Today Spotify has launched two new personalized playlists that are designed to quickly serve up your favorite tunes, based on how often you’ve listened to them.
On Repeat takes a look at what you’ve been streaming over the last 30 days and auto-refreshes itself to be an up-to-the-minute, personalized top songs mixtape. Repeat Rewind is based on the same idea, but it digs deeper, looking for songs that you used to listen to a lot more than 30 days ago, but that have now dropped out of your regular rotation. It’s like having a music time machine that updates every five days. Spotify claims there will never be any duplication between these two new playlists, so each should offer a pretty distinct listening experience. The only thing we don’t know is the maximum number of tracks (if any) each list will contain.

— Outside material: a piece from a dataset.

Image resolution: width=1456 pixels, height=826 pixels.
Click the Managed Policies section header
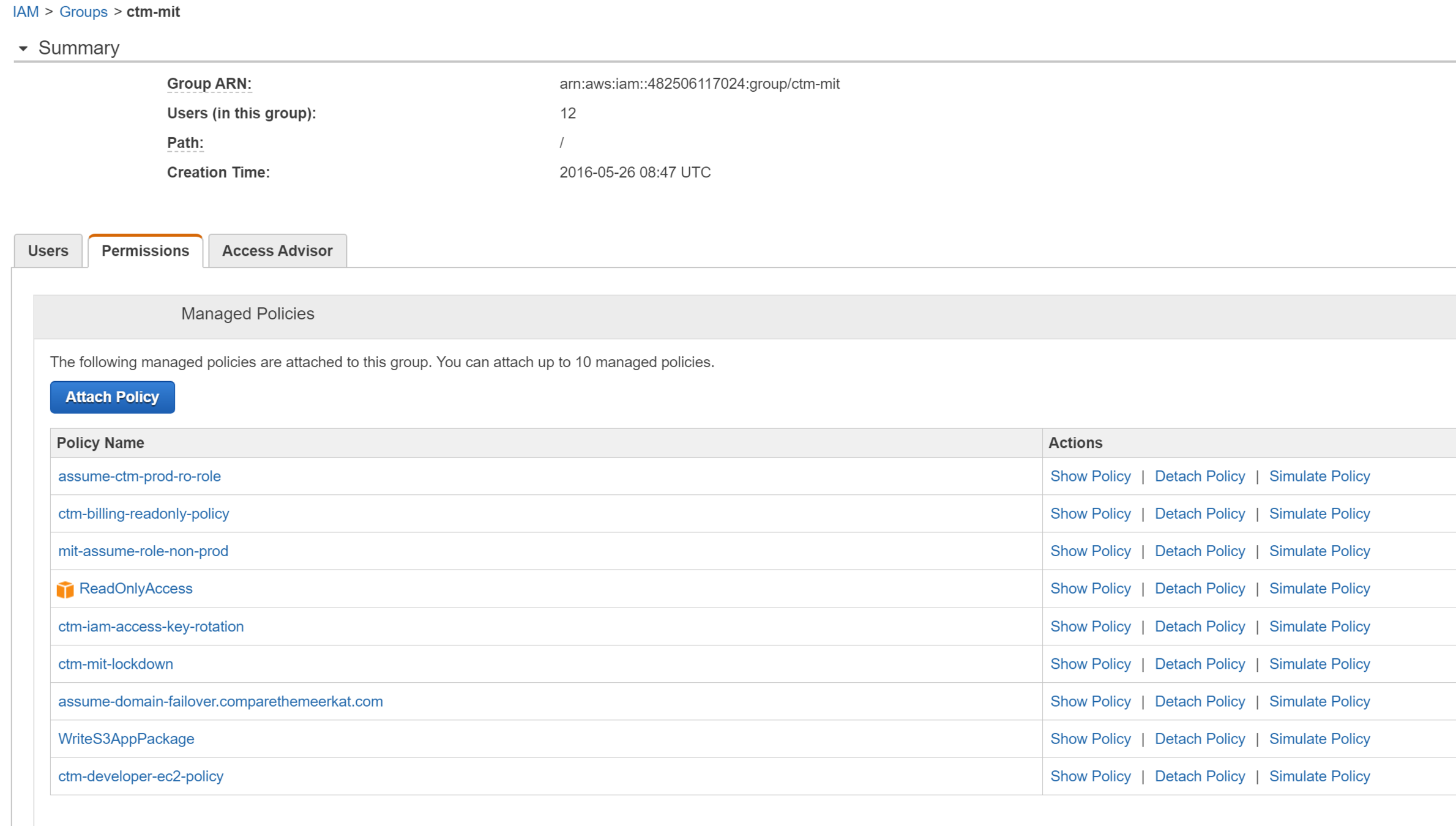click(x=248, y=314)

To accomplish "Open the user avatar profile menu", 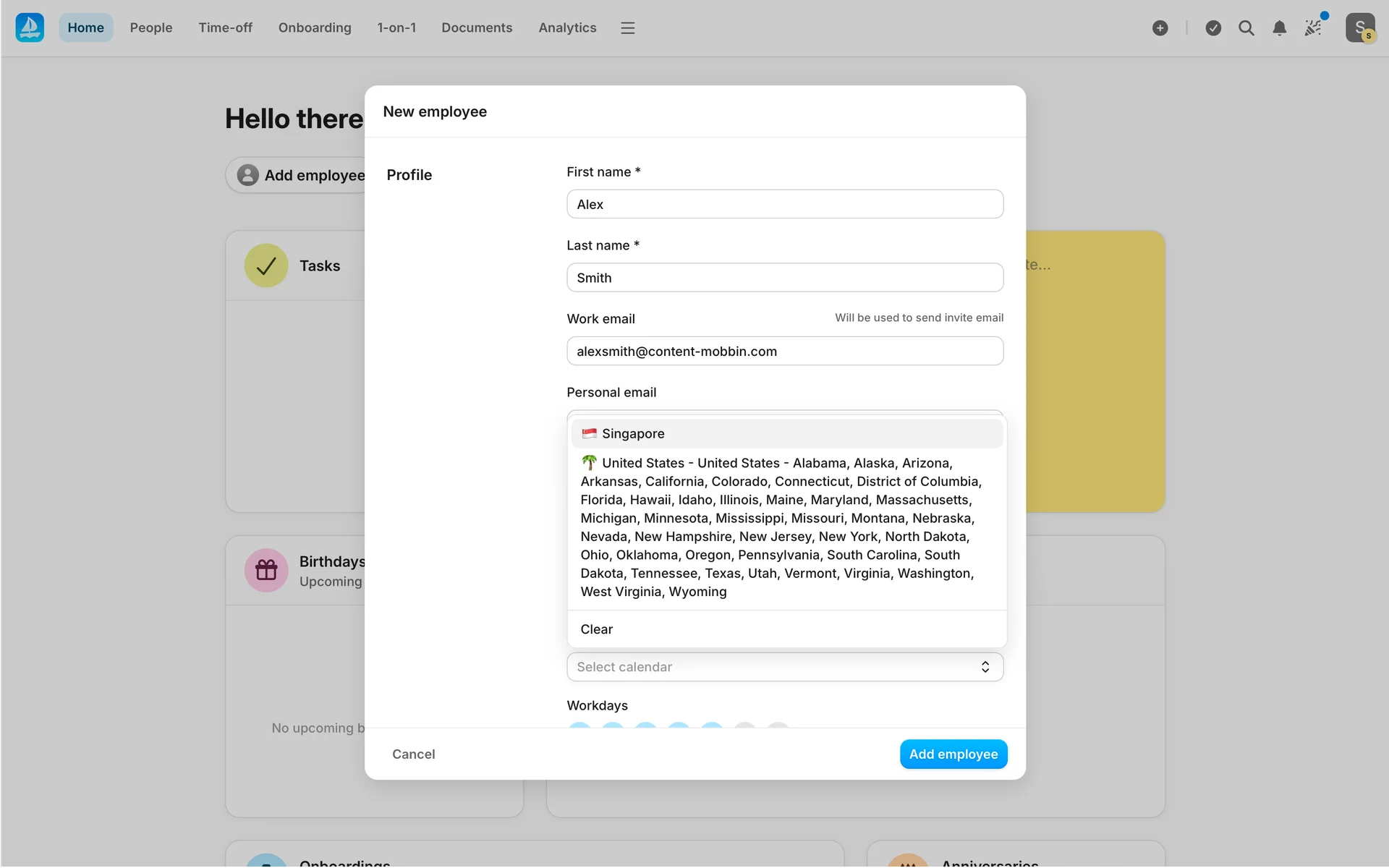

Both new playlists focus exclusively on your most-listened-to songs and don’t take things like genre or artist into consideration. This makes them somewhat different than the rest of Spotify’s massive collection of playlists in that the emphasis isn’t on new music discovery, but rather a reminder of the music you’ve already discovered and fallen in love with.
Spotify knows that people love playlists. It also knows that some of its most popular playlist ideas, like Discovery Weekly, are proving relatively easy for competitors to copy. By creating new playlists that are personalized and auto-updated based on its subscribers’ listening habits, it’s making it that much harder for other music services to steal those subscribers away. Even if Apple Music or YouTube Music created their own versions of On Repeat and Repeat Rewind tomorrow, those playlists would effectively be empty for new subscribers until enough time (and listening) had passed for their algorithms to catch up. If you’ve been a Spotify member for a year or more, these playlists are now one of the easiest ways to get to the tunes you love the most — and that kind of convenience can’t be easily dismissed.
Spotify offers several paid subscription options, as well as a free, ad-supported tier. It recently changed its free trial period to three months for all new subscribers.